No me resulta fácil explicar una relación
basada solamente en la ternura; mucho más fácil es describir momentos sexuales.
Pero ocurre que sexo no tuve con ella, no negaré que la falta de relaciones con Morena se debió
exclusivamente a mi falta de experiencia, hoy siento que hubiera sido hermoso
debutar con ella y hasta me da vergüenza asumirlo. Lo real –teniendo en cuenta
que éste relato es autobiográfico- es que nuestra vida amorosa pasaba por
apartadas dimensiones; la falta de sexo en esa relación me inculcó una variedad
de aprendizajes que años más tarde aprovecharía para darle, a mis otros amores,
sensaciones más completas.
Eso sí, pasamos largas horas besándonos y
conociéndonos la piel aunque sólo haya sido del rostro, del cuello, de los
brazos y manos. Por intuición -y no por recuerdo- sé que en esas noches aprendí
que existen tres olores producidos por la piel: el propio, el ajeno y la mezcla
de ambos. Amaba olernos, los aromas
fueron el alma de nuestra relación.
El despertar de ese sentido me ha otorgado más
aprendizaje amatorio que la tradicional penetración sexual.

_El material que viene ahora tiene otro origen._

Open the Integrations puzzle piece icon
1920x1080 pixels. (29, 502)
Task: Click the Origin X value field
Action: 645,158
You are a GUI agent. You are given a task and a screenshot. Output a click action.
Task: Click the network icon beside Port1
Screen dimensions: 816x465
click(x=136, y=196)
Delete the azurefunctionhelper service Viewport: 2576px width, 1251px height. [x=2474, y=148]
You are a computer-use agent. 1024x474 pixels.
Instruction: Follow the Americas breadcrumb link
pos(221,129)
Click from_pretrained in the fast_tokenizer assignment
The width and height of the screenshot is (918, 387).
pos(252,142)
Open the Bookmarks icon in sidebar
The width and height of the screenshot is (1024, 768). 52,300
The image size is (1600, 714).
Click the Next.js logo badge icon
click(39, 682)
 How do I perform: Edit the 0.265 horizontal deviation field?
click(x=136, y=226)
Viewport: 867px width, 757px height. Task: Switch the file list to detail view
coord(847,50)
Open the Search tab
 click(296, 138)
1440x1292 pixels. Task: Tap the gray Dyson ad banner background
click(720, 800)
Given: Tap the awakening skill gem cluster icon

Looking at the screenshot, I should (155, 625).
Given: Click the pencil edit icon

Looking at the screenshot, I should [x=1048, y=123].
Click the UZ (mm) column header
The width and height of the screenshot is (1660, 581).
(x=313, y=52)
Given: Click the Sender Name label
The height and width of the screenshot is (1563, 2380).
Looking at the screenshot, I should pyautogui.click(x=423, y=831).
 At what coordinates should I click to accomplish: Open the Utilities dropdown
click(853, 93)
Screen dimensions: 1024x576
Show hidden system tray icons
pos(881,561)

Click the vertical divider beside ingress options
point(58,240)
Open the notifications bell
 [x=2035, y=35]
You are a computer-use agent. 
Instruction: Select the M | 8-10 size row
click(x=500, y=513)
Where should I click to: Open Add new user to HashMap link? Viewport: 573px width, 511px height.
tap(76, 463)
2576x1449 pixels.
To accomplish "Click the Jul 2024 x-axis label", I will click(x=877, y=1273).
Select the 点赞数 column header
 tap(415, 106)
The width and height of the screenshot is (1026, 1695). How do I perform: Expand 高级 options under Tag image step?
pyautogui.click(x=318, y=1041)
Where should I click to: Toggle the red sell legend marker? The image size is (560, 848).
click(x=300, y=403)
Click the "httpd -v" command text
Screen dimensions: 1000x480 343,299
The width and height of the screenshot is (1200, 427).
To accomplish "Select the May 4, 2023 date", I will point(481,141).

Se fueron las noches perfumadas, llegó el
frío.
Y ocurrió algo que modificaría la esencia de
nuestro noviazgo: la familia se mudó a pocas cuadras de allí, a una casa sobre
el asfalto, sin árboles en la puerta ni jardín floreado, con luz de gas justo
delante de la entrada y lo peor, sin muro donde sentarse. Estos detalles
cambiaron todo, y nada volvió a ser igual. El sitio original era
parte de nuestra relación, al dejar de existir se disolvía lo que nos mantenía
unidos.
Siete años más tarde el mundo había cambiado y
yo también. Ya vivía en otro barrio cuando un día, sorpresivamente, recibí la
visita de mi amigo, el hermano de la Rubia ladina. Pronto me entregó una carta cuyo texto de exquisita
ternura se me viene a la mente con desorden, finalizaba con una frase perdurablemente simple:
“… te recuerdo con mucho cariño, Morena.”
¿Qué
lluvia me lavará tus besos? Si la lluvia misma es tu boca.
¿Dónde
comienzan sus labios y donde terminan tus nubes?
Salgo
a la calle, me deslizo por la nocturna humedad de tu lengua y me envuelve el
agua, o el vapor de tu aliento, no lo sé. Sus gotas o tus gotas se acomodan en
los huecos de mis poros para durar cómplices del recuerdo que no deja de gestar
la fiebre primera, insinuando una pulmonía de amor.
La
lluvia despide mansamente gruesos labios en embustero formato acuoso, con trama
de pared en cascada, sin rayos ni centellas, llana, aromatizada con fragancias
de piel trigueña: a la hora de sentir lo que siento, se me antoja que es tu
boca la que emana dulce ozono.
Procede
entonces la tentación de quedarme a vivir dentro de ese beso para ver pasar
milenios de lluvia y empaparme de asombros una y otra vez. No me queda otra que
intentar un pacto con la noche, para no empantanarme en el barro iniciático, en
aquello que es lo primero para siempre. Porque ese beso nunca pasará, estará en
cada vapor de café, en cada baldosa con la que tropiece, en cada fiebre
invernal, en cualquier patio, en cualquier giro a contramano.
Y
le pido ayuda a los árboles rayados por la tormenta lenta, a los grillos
callados en cuevas de juncos, a la muda soledad de la calle que se mete hacia
el fondo de ese abismo cavernoso llamado horizonte. Pido clemencia para
disfrutar los besos que vendrán, porque si nunca salgo de tu boca lluviosa
moriré para siempre y seré fondo de charco, esperando diluvios para existir.
Esto
que me moja sin piedad no es la lluvia, es un labio y el otro sobre el mío
junto al otro también mío, o tuyo, no sé; es un temblor cósmico que conmueve
mi carne, que mordisquea la cóncava vida que me aferrás entre
los dientes.
Tu
boca muele un beso en el molino de mi aliento. Y cualquier cosa que suceda
luego será parte del círculo eterno, así aprenderé sin darme cuenta que puedo
irme volviendo.
Y
toda lluvia es esa lluvia. Y todos los besos son tu beso.